**THE TASK**
Please start at the first line of the records beneath and quote each line exactly, ending with the line containing "Task: Click the first DestDir button".

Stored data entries
· · · · · · ·

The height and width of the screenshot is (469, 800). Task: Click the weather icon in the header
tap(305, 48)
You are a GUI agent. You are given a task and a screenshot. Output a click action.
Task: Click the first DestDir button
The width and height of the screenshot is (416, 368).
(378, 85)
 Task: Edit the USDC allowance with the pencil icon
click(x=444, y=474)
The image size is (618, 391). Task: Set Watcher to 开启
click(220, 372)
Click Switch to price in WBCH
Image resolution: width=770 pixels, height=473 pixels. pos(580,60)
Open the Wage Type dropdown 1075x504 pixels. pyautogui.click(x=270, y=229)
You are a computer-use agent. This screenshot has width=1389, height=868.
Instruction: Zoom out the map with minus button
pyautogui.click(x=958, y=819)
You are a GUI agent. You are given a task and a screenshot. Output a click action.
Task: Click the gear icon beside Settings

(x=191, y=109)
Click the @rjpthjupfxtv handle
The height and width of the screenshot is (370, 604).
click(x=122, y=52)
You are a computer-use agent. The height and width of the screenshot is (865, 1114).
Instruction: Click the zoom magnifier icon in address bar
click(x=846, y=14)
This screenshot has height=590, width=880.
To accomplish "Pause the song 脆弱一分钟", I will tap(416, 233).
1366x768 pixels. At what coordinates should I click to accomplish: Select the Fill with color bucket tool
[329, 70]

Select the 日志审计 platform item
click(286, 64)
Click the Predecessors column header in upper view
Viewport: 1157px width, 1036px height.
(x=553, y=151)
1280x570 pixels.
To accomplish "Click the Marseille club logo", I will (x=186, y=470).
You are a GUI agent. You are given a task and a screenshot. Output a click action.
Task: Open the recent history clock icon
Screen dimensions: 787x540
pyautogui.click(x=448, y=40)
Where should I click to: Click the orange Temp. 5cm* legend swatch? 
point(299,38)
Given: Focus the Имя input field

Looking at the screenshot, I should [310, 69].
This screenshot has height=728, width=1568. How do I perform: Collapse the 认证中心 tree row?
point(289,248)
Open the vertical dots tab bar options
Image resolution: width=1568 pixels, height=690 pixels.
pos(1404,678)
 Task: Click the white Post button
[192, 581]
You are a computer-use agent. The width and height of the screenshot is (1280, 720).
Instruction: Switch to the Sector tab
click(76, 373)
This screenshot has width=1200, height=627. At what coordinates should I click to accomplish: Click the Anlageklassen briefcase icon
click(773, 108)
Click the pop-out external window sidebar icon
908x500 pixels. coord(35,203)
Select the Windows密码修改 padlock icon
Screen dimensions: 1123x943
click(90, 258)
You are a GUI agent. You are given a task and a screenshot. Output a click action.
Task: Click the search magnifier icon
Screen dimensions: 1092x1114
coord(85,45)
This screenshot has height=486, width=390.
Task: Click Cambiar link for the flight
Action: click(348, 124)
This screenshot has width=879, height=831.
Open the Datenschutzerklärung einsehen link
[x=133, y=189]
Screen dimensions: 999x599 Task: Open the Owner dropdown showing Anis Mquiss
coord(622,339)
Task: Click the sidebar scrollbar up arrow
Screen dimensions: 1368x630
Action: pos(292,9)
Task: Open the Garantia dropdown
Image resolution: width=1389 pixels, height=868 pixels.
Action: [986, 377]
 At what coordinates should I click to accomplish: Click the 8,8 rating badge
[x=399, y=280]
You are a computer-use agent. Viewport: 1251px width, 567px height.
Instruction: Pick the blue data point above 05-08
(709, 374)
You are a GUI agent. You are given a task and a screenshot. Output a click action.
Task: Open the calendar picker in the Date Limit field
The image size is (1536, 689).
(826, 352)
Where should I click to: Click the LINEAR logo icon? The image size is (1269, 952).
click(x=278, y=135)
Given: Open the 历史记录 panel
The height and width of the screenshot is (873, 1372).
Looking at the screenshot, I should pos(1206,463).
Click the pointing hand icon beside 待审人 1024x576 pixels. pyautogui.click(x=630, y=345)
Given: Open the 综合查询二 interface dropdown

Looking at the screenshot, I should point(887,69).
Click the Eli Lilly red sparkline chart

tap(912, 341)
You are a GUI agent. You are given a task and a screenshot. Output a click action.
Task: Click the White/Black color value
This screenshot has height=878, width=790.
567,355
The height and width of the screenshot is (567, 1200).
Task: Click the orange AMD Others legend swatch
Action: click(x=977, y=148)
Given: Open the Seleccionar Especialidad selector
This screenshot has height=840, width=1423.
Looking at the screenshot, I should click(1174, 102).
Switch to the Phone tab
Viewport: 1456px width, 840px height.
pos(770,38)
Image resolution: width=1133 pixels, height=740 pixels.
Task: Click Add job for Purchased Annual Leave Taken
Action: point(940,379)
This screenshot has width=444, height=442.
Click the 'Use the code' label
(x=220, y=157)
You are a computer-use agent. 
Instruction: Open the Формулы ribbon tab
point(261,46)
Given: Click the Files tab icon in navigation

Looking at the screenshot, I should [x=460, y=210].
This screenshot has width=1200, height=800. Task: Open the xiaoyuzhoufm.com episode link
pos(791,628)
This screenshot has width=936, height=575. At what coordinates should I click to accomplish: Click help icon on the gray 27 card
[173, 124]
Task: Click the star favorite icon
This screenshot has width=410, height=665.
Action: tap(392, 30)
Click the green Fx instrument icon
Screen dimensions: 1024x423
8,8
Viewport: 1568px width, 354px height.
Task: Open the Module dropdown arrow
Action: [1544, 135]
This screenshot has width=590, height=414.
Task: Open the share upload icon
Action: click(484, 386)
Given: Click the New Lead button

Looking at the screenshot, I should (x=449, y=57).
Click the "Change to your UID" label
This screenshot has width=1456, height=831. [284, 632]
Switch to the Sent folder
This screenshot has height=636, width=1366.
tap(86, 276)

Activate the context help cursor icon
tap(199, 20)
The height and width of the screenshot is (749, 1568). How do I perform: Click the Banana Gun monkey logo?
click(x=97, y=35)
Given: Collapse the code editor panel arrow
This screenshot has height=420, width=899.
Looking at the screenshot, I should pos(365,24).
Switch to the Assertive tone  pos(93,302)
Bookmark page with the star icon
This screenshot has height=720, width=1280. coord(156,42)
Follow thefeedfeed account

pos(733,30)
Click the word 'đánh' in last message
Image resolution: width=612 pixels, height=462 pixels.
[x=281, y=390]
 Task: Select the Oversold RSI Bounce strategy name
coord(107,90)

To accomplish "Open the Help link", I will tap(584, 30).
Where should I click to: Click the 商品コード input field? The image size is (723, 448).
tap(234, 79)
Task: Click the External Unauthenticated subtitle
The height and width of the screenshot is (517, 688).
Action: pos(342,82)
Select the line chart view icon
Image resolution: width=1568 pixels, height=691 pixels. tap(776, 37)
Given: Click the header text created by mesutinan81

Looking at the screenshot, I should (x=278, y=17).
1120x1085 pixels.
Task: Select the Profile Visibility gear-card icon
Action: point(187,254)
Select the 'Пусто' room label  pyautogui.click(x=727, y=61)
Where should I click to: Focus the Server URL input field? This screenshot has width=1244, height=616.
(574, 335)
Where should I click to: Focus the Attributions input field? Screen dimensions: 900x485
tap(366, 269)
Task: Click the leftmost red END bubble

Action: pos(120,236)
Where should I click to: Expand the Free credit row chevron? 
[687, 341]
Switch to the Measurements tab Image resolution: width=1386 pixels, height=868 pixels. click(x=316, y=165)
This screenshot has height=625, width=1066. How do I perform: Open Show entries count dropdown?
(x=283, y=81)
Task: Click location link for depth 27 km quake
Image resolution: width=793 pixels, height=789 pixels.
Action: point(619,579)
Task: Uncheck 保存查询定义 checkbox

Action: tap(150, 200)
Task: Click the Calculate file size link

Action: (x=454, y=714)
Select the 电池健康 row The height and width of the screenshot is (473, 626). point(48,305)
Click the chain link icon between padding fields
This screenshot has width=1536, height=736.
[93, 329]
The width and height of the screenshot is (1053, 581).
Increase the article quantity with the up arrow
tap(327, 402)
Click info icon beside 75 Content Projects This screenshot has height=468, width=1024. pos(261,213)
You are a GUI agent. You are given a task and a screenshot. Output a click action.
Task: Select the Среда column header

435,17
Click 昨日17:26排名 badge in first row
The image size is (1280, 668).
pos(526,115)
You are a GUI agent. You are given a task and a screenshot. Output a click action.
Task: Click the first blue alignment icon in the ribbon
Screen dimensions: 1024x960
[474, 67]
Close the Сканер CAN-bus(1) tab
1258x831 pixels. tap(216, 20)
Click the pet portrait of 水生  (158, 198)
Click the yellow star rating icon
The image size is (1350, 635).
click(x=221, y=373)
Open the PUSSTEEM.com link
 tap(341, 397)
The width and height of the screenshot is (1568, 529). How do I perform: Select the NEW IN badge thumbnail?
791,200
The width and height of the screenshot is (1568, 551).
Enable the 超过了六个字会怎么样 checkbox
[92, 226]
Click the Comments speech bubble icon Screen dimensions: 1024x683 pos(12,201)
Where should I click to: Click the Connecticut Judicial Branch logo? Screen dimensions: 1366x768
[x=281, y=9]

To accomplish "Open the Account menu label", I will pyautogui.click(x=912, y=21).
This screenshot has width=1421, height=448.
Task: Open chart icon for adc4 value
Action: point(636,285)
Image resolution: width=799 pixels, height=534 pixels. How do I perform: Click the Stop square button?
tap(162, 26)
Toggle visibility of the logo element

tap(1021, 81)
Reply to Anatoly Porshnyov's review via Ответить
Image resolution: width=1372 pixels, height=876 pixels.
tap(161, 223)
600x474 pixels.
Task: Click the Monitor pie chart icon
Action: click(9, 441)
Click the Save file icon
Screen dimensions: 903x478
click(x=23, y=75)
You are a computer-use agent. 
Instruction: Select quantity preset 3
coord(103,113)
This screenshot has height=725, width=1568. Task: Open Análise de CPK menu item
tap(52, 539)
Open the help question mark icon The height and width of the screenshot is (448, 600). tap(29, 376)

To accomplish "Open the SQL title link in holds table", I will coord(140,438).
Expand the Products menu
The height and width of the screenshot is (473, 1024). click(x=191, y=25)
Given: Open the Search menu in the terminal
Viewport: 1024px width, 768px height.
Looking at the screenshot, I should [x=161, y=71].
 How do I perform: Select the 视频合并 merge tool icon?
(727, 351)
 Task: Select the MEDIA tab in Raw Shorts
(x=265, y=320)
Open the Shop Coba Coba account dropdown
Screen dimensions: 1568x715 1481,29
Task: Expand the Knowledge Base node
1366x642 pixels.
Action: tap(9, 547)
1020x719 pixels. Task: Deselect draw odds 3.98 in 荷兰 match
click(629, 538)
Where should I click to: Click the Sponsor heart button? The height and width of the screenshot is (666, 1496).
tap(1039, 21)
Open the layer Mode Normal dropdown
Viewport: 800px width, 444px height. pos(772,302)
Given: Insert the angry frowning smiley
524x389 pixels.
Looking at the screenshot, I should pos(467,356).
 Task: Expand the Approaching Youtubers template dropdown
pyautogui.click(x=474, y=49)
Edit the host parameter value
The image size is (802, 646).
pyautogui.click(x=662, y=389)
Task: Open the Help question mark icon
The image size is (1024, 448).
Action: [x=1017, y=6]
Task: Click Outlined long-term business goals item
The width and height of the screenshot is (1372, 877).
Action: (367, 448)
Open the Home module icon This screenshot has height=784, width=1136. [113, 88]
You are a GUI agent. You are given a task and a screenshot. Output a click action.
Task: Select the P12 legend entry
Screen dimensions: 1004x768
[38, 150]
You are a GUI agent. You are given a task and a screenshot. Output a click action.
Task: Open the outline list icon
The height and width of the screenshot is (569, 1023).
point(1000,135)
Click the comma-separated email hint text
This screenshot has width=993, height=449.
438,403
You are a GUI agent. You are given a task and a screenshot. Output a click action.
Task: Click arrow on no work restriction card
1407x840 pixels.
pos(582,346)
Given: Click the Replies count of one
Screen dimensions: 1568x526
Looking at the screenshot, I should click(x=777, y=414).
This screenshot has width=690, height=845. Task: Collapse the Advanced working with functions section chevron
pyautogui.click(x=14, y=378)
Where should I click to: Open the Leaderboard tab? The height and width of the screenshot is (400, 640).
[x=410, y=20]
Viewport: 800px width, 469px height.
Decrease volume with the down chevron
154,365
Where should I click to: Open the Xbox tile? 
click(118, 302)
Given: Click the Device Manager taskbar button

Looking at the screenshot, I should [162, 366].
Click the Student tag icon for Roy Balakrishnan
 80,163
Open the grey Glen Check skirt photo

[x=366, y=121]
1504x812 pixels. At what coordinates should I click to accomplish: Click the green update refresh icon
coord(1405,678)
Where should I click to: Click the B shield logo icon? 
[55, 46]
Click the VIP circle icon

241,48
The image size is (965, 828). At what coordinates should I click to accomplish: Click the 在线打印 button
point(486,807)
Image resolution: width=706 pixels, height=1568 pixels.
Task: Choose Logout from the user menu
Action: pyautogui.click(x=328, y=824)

· · · · · · ·

**RESULT BELOW**
The height and width of the screenshot is (469, 800). Task: Click the weather icon in the header
tap(305, 48)
You are a GUI agent. You are given a task and a screenshot. Output a click action.
Task: Click the first DestDir button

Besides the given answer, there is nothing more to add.